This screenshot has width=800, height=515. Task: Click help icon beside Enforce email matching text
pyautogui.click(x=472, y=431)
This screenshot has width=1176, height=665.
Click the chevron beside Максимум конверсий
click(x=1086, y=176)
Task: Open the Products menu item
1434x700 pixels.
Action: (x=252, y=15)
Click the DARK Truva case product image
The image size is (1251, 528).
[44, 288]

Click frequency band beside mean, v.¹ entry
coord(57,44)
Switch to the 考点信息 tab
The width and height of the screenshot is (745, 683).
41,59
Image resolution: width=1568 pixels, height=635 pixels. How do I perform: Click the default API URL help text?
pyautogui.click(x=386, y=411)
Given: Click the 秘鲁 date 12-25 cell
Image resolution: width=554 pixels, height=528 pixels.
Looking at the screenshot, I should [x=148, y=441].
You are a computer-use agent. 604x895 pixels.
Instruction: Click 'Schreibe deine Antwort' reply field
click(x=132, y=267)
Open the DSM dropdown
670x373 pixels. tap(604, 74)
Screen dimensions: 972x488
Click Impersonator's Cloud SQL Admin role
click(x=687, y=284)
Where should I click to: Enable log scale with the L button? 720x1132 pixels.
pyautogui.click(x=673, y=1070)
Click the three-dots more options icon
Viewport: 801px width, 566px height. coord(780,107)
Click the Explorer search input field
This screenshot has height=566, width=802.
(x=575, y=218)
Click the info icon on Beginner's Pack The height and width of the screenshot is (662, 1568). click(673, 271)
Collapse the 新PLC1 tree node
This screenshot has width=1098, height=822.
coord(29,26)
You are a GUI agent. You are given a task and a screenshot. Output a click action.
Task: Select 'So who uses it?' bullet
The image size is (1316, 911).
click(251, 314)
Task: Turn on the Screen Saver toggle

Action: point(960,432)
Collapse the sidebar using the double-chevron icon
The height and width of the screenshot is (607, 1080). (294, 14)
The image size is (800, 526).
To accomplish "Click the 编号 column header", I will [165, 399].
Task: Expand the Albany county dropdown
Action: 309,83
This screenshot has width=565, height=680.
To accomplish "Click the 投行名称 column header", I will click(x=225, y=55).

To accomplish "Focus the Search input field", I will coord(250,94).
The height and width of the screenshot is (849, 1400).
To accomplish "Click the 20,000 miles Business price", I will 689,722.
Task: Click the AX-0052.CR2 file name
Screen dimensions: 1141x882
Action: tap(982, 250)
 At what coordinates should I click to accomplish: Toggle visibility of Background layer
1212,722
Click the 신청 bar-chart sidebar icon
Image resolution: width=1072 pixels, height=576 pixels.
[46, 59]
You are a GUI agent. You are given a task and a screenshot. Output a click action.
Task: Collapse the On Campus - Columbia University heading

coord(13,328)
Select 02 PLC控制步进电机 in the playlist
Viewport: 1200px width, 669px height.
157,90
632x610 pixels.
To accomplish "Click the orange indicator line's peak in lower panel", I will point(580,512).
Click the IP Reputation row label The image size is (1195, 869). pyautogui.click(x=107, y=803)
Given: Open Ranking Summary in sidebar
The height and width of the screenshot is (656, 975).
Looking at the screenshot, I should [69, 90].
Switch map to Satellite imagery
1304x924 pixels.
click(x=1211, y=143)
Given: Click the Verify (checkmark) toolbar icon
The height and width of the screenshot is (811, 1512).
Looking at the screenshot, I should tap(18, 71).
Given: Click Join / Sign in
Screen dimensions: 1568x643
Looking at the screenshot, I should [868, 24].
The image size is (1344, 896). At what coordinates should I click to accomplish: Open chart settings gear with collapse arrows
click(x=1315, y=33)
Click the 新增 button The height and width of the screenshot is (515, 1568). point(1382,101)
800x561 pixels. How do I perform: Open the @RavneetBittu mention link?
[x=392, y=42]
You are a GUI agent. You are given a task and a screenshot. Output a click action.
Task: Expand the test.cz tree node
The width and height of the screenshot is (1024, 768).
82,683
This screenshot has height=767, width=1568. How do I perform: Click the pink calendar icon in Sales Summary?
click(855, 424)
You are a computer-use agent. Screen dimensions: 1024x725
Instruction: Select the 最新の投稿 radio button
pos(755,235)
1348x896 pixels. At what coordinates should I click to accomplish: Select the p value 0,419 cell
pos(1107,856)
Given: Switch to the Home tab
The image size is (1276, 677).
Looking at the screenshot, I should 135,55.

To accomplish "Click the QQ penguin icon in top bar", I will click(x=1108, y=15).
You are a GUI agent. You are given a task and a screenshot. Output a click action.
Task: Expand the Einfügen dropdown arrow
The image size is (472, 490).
==================================================
After identifying the lines above that contain "computer", copy each one.

You are a computer-use agent. 604x895 pixels.
You are a computer-use agent. Screen dimensions: 1024x725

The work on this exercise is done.